BRIEF
Change "checkbox" to "check box" in the material starting at the line that contains "You are a GUI" and ending at the end of the material, and give those lines back with nothing else altered. Leave the pictures out of your answer.

* * * * *

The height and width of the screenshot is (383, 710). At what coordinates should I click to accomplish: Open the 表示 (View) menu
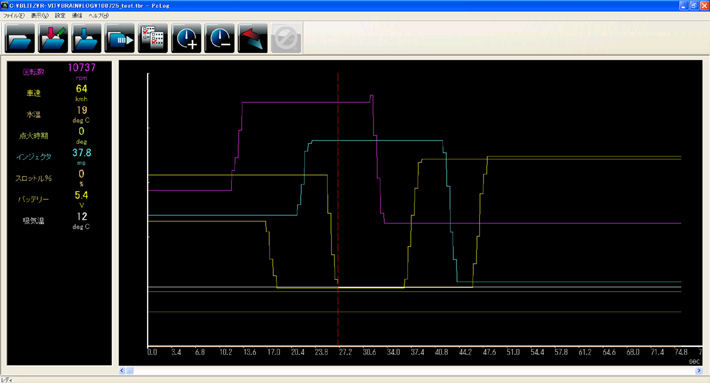pos(39,15)
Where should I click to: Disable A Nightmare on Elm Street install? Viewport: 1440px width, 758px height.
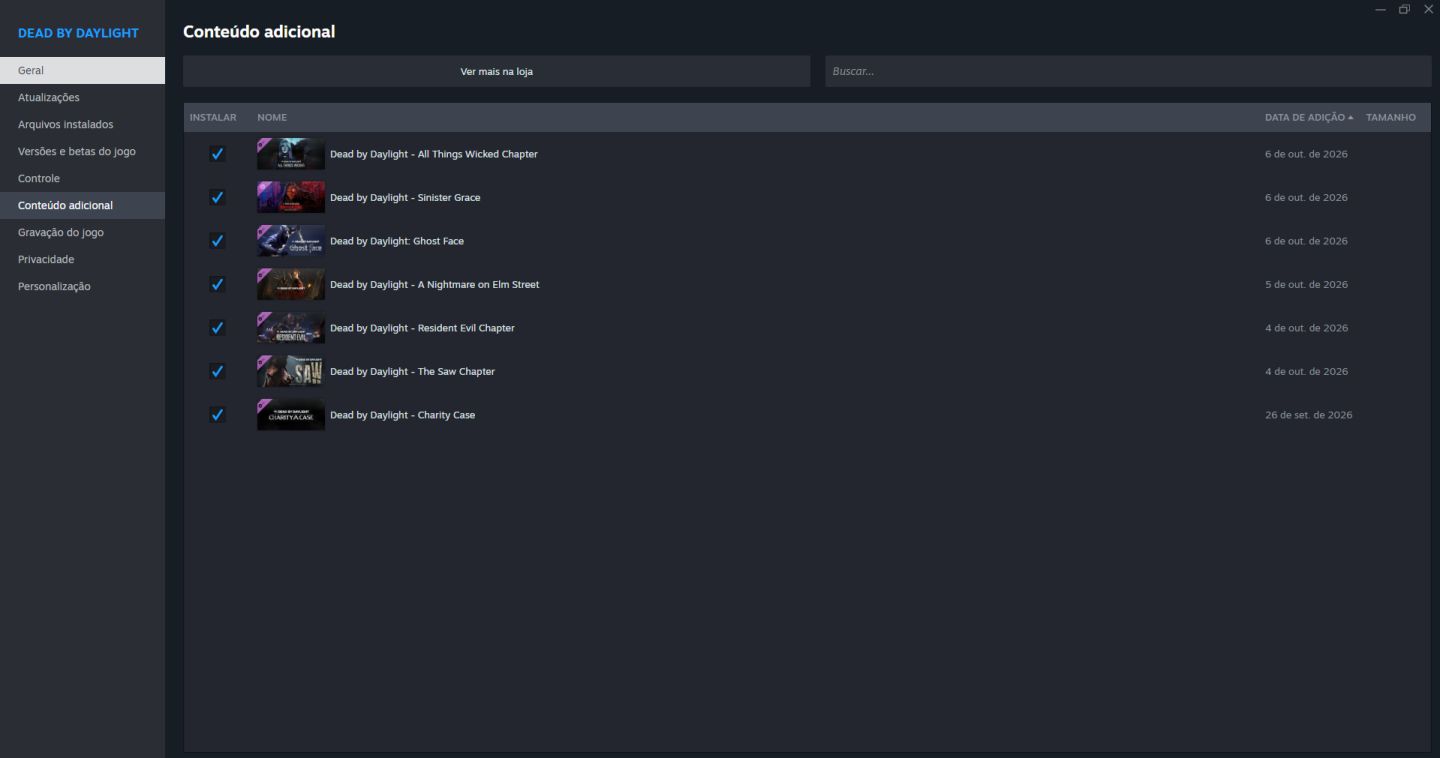[217, 284]
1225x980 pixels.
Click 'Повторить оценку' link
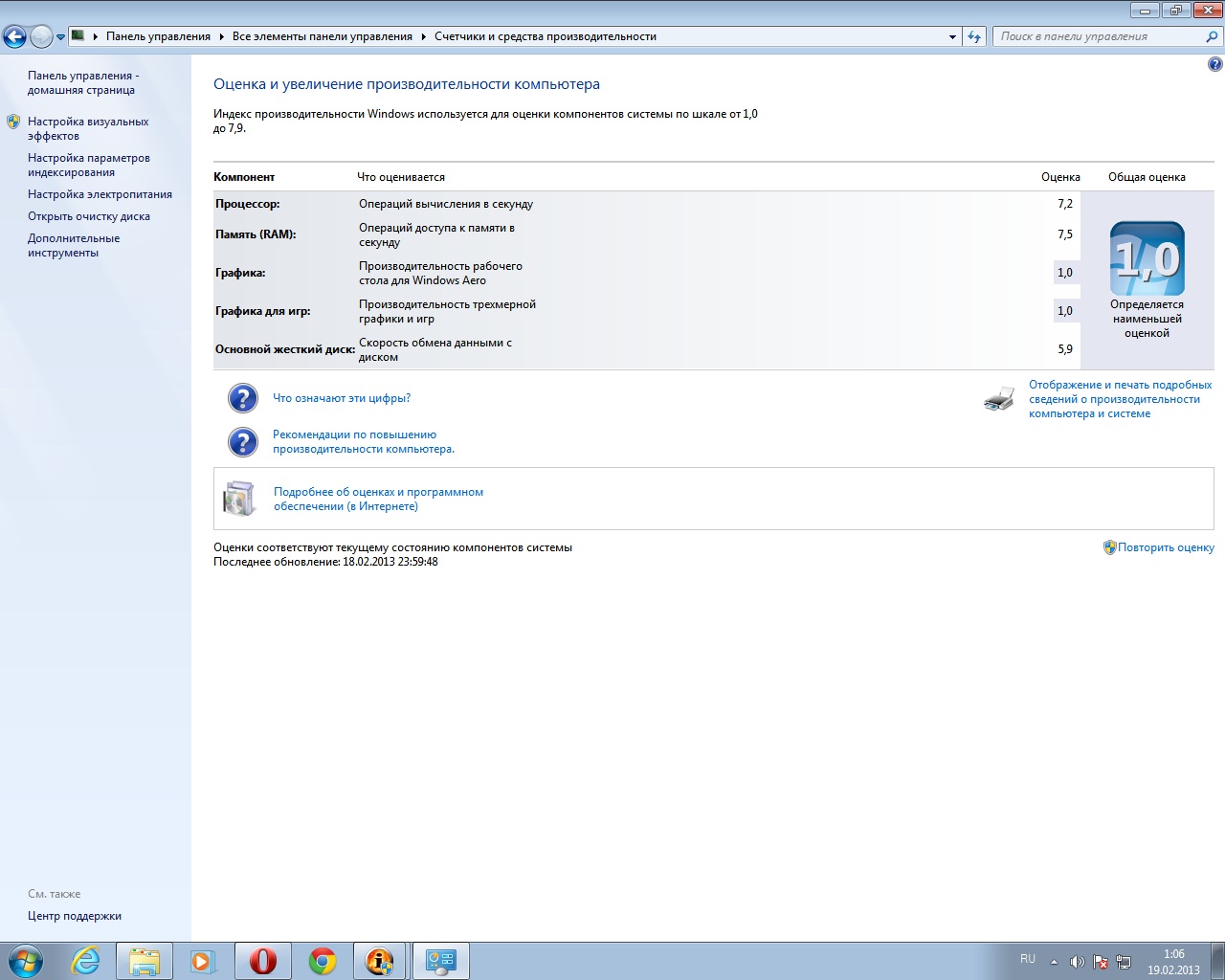pos(1166,547)
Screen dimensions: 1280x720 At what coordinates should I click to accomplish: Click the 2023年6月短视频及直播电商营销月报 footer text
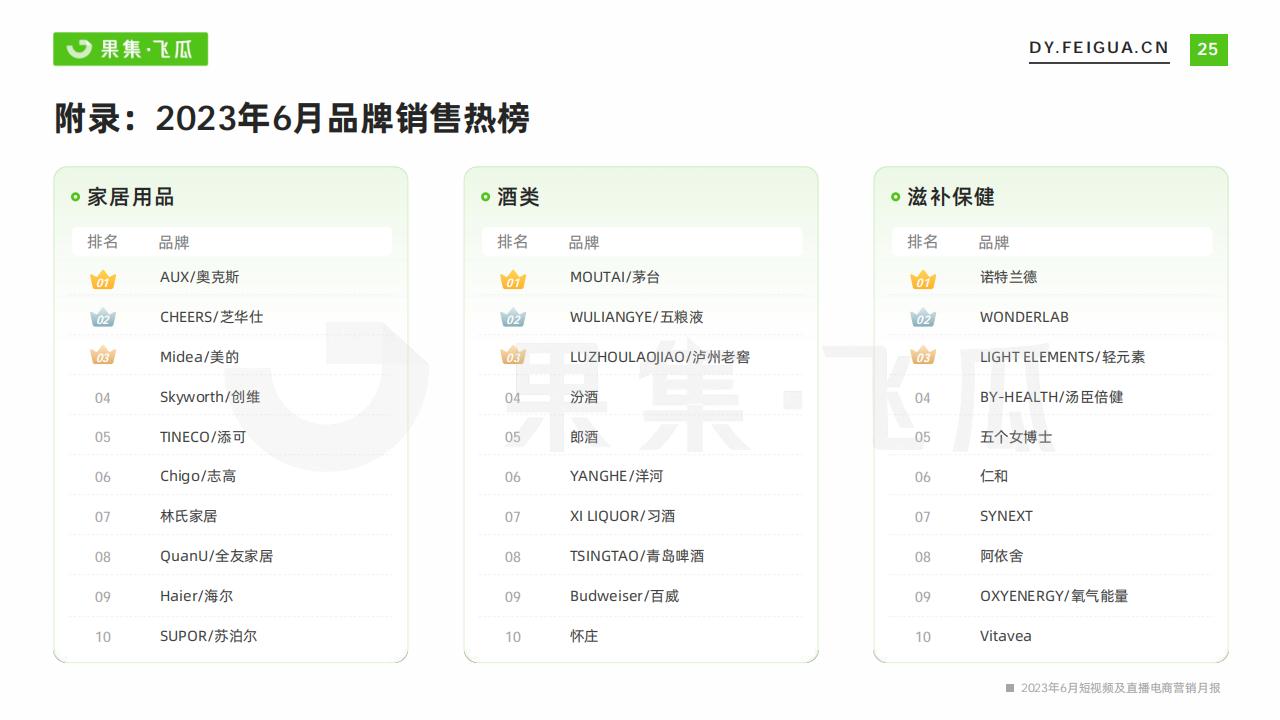[x=1120, y=688]
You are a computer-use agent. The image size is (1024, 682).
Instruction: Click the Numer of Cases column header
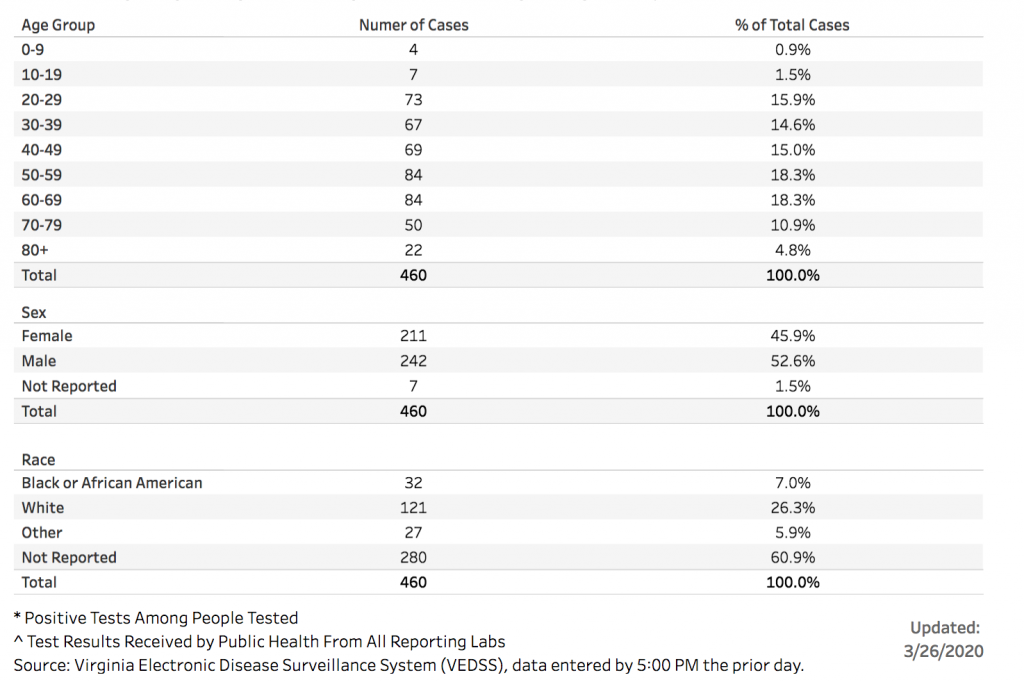tap(413, 25)
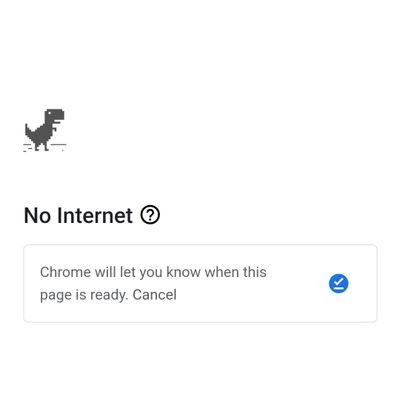Click the Cancel link in the card
The width and height of the screenshot is (400, 400).
155,295
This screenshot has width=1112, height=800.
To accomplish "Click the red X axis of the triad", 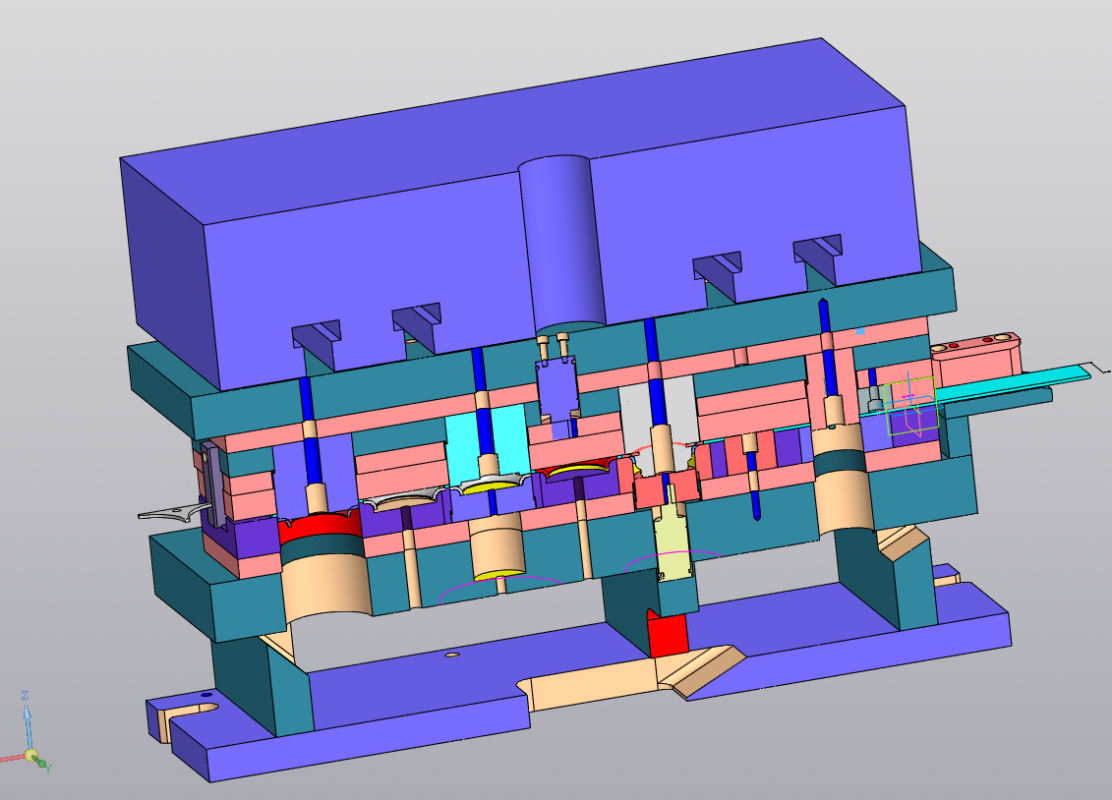I will pos(12,758).
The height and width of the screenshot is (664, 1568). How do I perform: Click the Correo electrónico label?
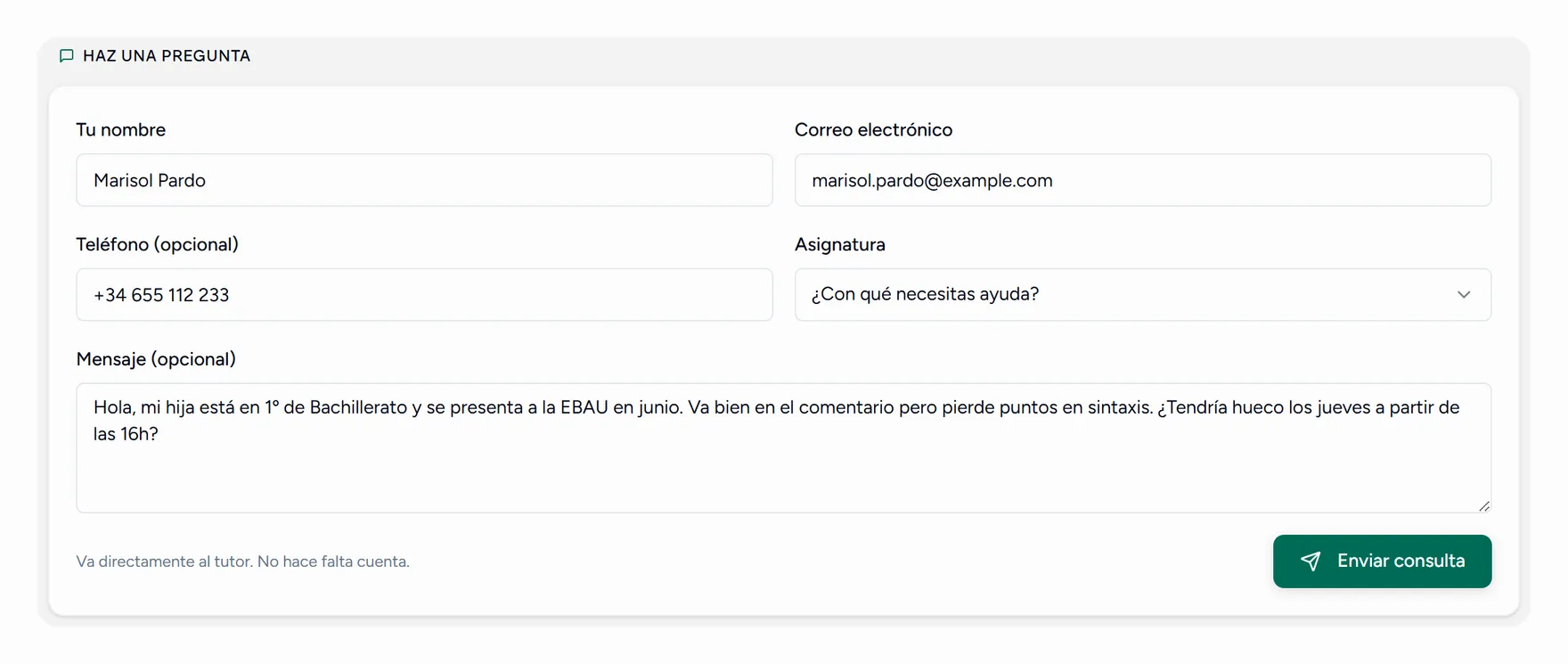(x=873, y=130)
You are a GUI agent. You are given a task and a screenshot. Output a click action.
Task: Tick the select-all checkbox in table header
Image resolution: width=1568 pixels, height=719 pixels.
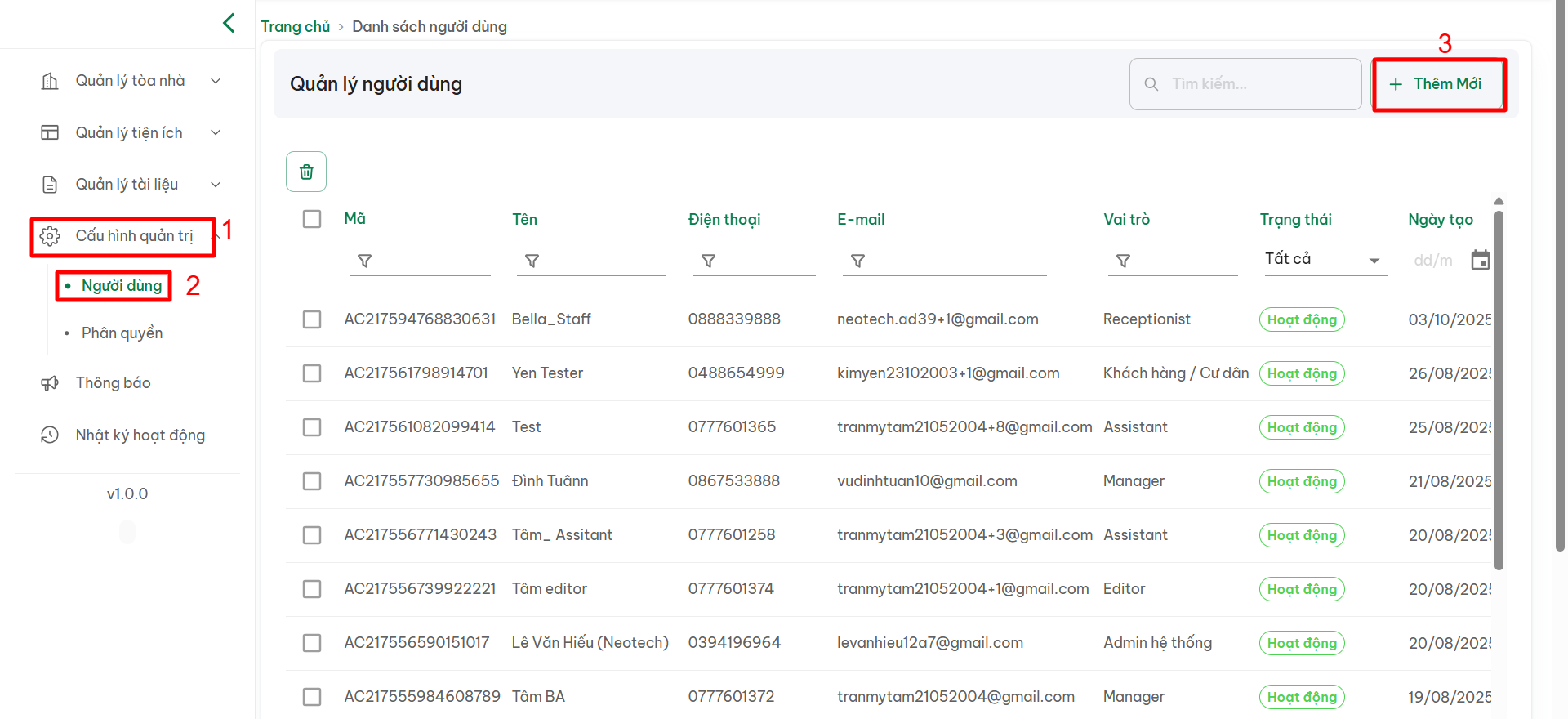pos(312,219)
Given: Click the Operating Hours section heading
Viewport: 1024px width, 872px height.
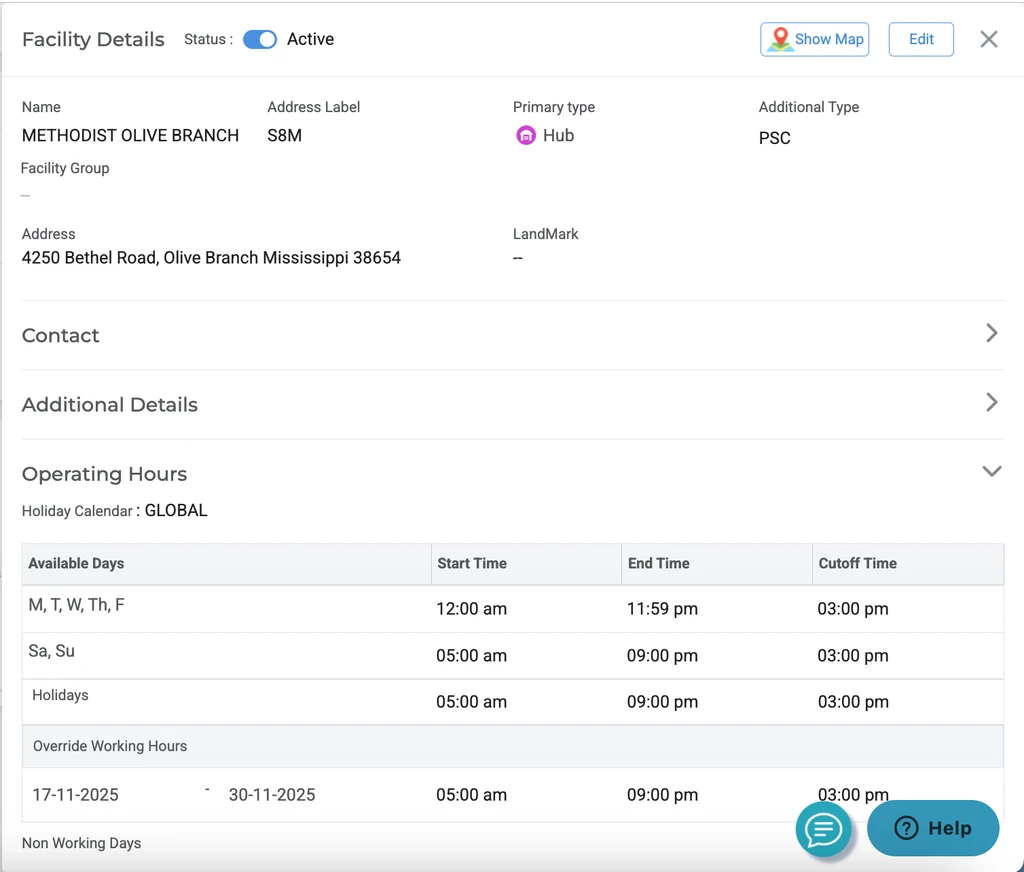Looking at the screenshot, I should 105,474.
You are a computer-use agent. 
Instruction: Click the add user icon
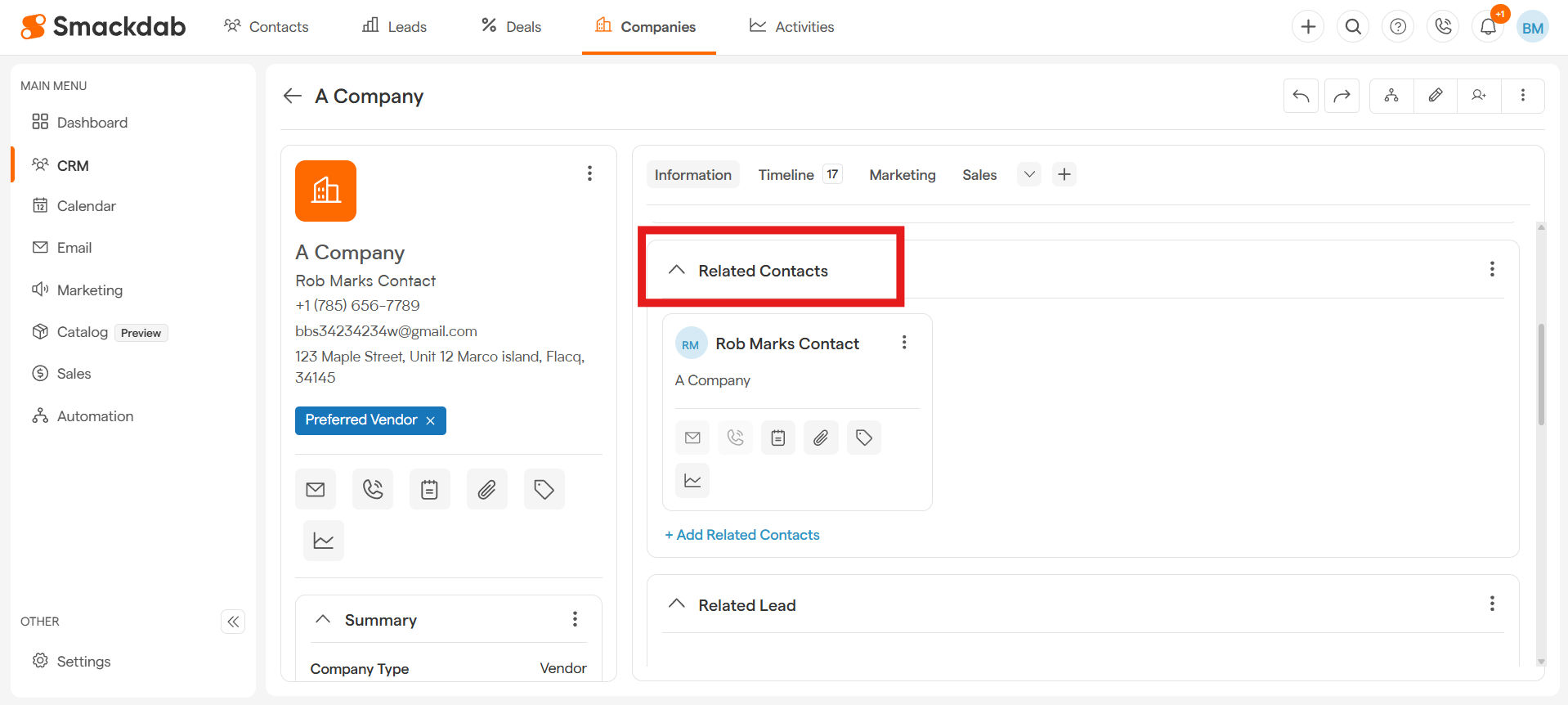coord(1478,96)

* * * * *

COMPLETE OUTPUT
You are a GUI agent. You are given a task and a screenshot. Output a click action.
Task: Tick the select-all check box in table header
Image resolution: width=1568 pixels, height=719 pixels.
pos(312,219)
Given: Click the Operating Hours section heading
Viewport: 1024px width, 872px height.
Looking at the screenshot, I should 105,474.
You are a computer-use agent. 
Instruction: Click the add user icon
coord(1478,96)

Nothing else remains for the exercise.